[Available data — start]

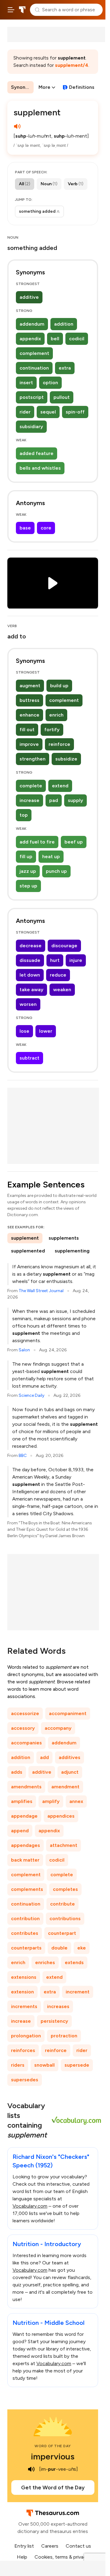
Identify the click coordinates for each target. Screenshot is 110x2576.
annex (76, 1801)
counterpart (62, 1933)
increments (24, 2006)
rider (25, 412)
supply (75, 800)
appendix (30, 338)
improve (29, 744)
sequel (48, 412)
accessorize (25, 1713)
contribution (25, 1918)
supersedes (24, 2080)
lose (24, 1031)
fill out (27, 729)
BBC (23, 1455)
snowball (44, 2065)
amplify (51, 1801)
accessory (23, 1728)
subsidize (66, 759)
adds (16, 1772)
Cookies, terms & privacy (62, 2557)
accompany (58, 1728)
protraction (64, 2036)
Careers (49, 2546)
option (50, 382)
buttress (29, 700)
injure (75, 960)
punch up (56, 871)
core (46, 528)
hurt (55, 960)
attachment (63, 1845)
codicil (76, 338)
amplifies (21, 1801)
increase (29, 800)
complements (27, 1889)
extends (74, 1962)
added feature (36, 453)
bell (55, 338)
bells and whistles (40, 468)
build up (59, 685)
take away (31, 989)
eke (81, 1948)
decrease (31, 945)
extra (65, 368)
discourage (64, 945)
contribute (62, 1904)
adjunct (70, 1772)
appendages (25, 1845)
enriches (45, 1962)
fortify (52, 729)
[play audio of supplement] (17, 126)
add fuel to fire (37, 842)
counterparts (26, 1948)
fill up (26, 856)
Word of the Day (53, 2446)
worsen (28, 1004)
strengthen (33, 759)
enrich (56, 715)
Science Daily (31, 1395)
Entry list (24, 2546)
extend (60, 786)
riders (17, 2065)
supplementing (72, 1251)
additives (69, 1757)
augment (30, 685)
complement (34, 353)
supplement (25, 1238)
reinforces (23, 2050)
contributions (65, 1918)
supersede (76, 2065)
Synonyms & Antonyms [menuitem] (22, 87)
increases (58, 2006)
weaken (62, 989)
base (25, 528)
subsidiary (31, 426)
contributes (24, 1933)
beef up (73, 842)
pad (53, 800)
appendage (24, 1816)
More (44, 87)
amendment (65, 1787)
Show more (36, 211)
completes (65, 1889)
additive (29, 297)
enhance (29, 715)
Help (22, 2557)
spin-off (75, 412)
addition (63, 324)
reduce (58, 975)
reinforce (59, 744)
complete (31, 786)
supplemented (28, 1251)
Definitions (81, 87)
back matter (25, 1860)
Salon (24, 1350)
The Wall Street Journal (41, 1290)
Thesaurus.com (22, 9)
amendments (26, 1787)
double (59, 1948)
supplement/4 (71, 65)
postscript (32, 397)
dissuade (30, 960)
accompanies (26, 1743)
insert (26, 382)
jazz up (28, 871)
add (44, 1757)
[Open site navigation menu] (11, 10)
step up (28, 886)
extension (22, 1992)
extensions (23, 1977)
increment (78, 1992)
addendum (32, 324)
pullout (61, 397)
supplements (64, 1238)
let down (30, 975)
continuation (34, 368)
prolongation (26, 2036)
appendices (61, 1816)
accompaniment (67, 1713)
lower (45, 1031)
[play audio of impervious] (31, 2469)
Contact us (78, 2546)
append (20, 1831)
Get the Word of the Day (53, 2487)
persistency (54, 2021)
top (24, 815)
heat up (51, 856)
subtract (29, 1058)
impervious (53, 2456)
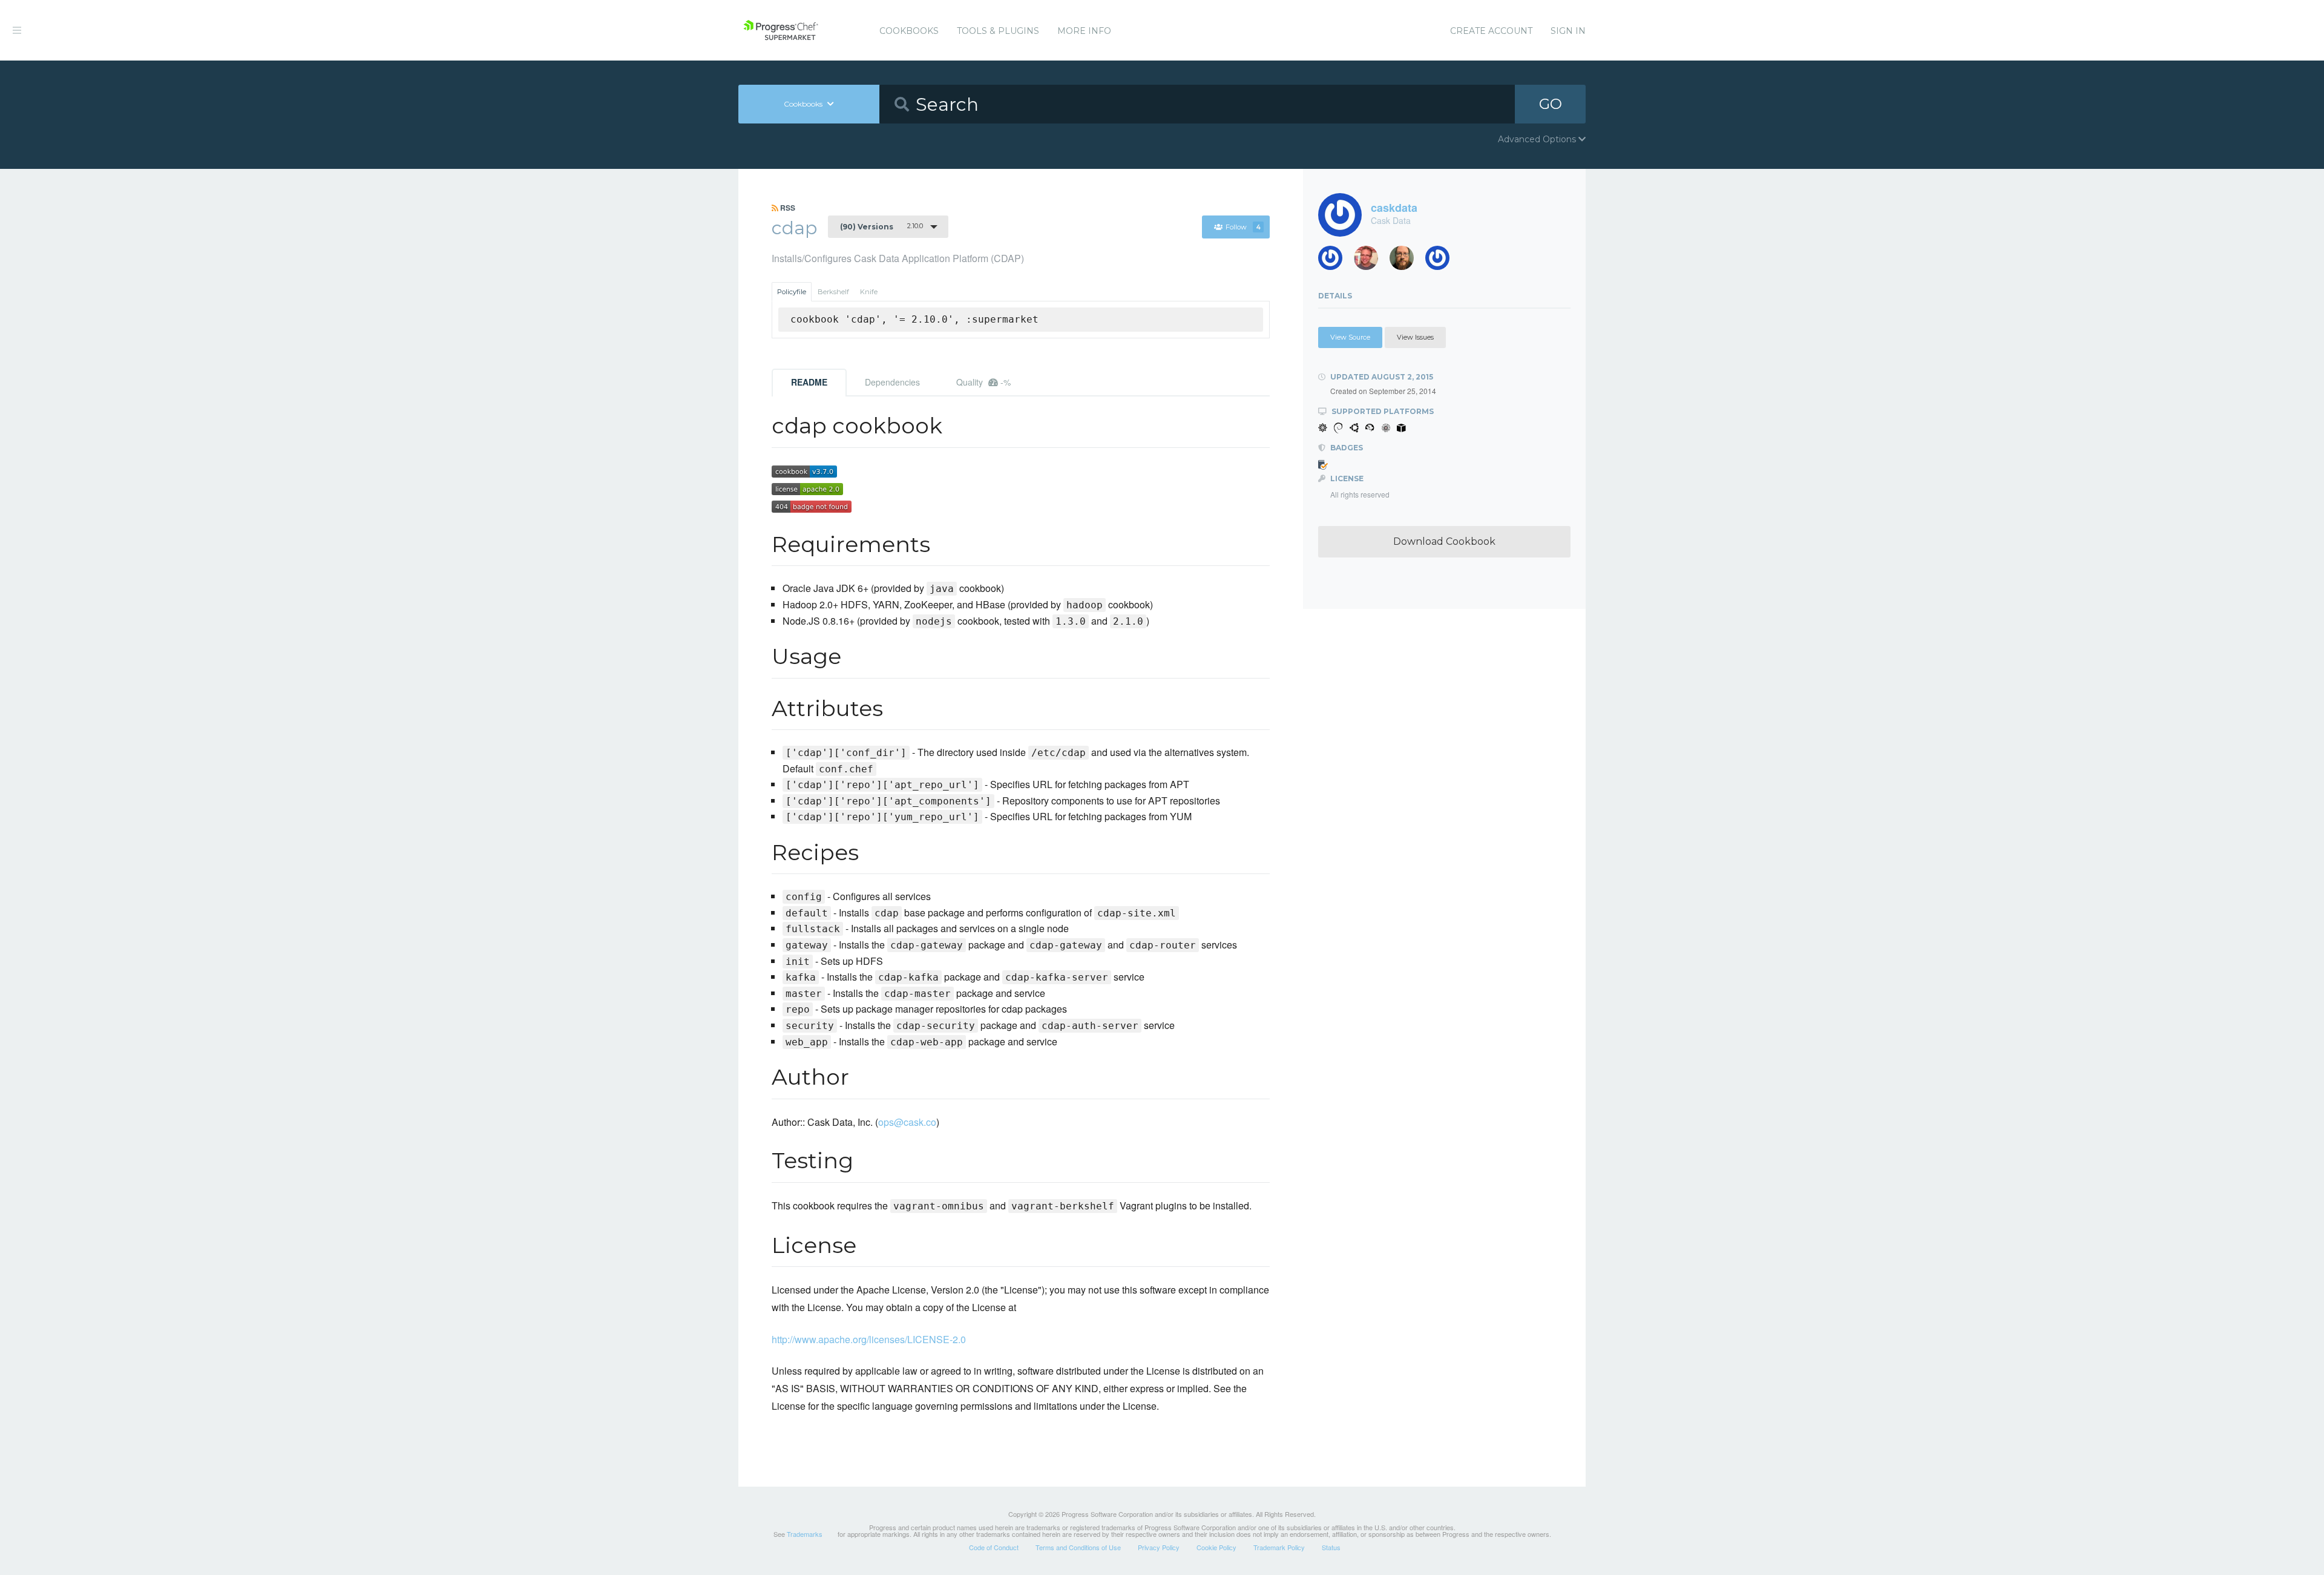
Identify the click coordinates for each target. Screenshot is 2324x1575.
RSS (786, 207)
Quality (983, 382)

[Available data — finish]

Go over the records above and tally each line that includes "click". Give the total by itself.

# Response:
2